My company recently acquired some assets from another company.  The assets included some domains and websites and all the related accounts and services used to support it.  In the end, there were over 40 accounts that needed to be transferred.  Well, transferring over all of the accounts was not the smoothest of processes.  So far, I've spent two full days doing it and I'm not done yet.  Some of that is to be expected.  But some of the hassles can be avoided.  Here are some thoughts on how to make things smoother.
  • Don't mix business and personal accounts.  Here's a couple of examples.
    • Don't register for business services with your personal email account.  A couple of the accounts that we acquired were registered with someone's personal email address.  And it can't be changed!  So that person is now going to loose their personal email account.
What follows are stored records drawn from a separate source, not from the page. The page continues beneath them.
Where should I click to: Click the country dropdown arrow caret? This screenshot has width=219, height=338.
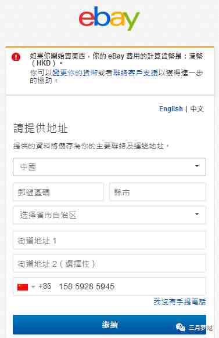pos(197,166)
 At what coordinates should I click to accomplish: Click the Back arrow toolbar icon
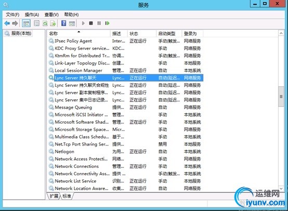[x=7, y=23]
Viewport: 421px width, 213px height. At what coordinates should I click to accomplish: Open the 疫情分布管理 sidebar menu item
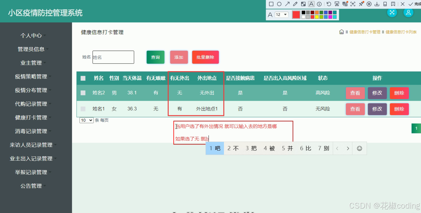pyautogui.click(x=32, y=90)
    • If you have domains for your business and personal domains, don't have them registered under a single Go Daddy account.  Create two accounts and put all of your business domains in one account and all of your personal domains in the other account.
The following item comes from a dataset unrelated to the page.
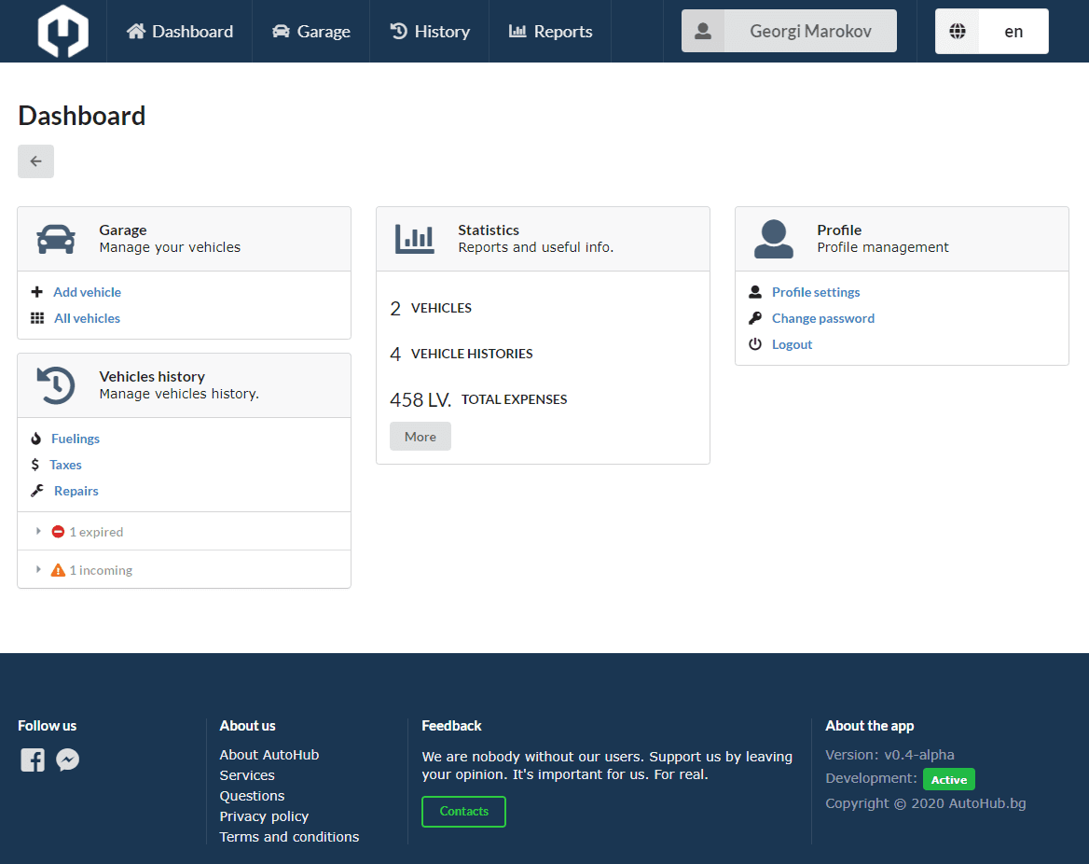1089x864 pixels.
Task: Click the Profile person silhouette icon
Action: tap(773, 239)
  • Don't use passwords with a personal meaning. If you don't want a business associate to know your pet name for your beloved, then don't use it in a password.
  • Keep your usernames, passwords and login URL in a central location.
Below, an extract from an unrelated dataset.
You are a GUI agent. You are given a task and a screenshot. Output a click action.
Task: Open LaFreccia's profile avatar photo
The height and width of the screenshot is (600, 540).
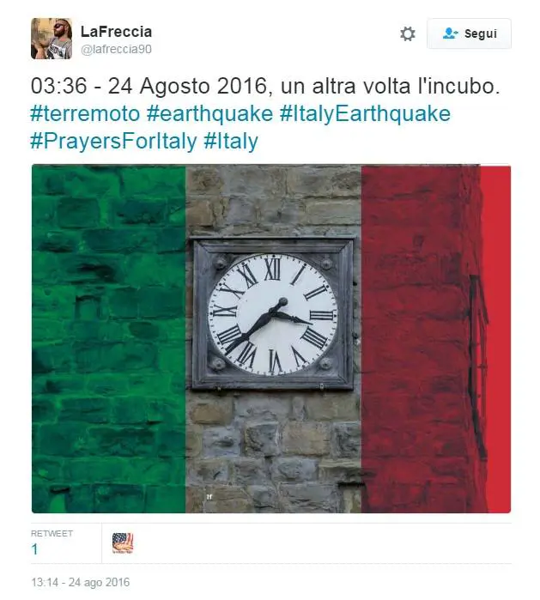(52, 39)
    • Recording the login URL may sound silly.  But for two of the accounts that I transferred this week, the login URL was not discoverable on their site.
    • Storage should preferably be in the cloud and in a secure place. Something like Google Docs. Or PassPack is a secure cloud tool for just this purpose.
  • So we've already covered using a business email to create accounts.  How about going a step farther and making that a single (if feasible) account across as many tools as possible.  And making it a generic account (accounts@helpscore.com) instead of an user account (john.doe@helpscore.com).

Following these tips should help you manage (and if the need arises, handover) your various account usernames and passwords.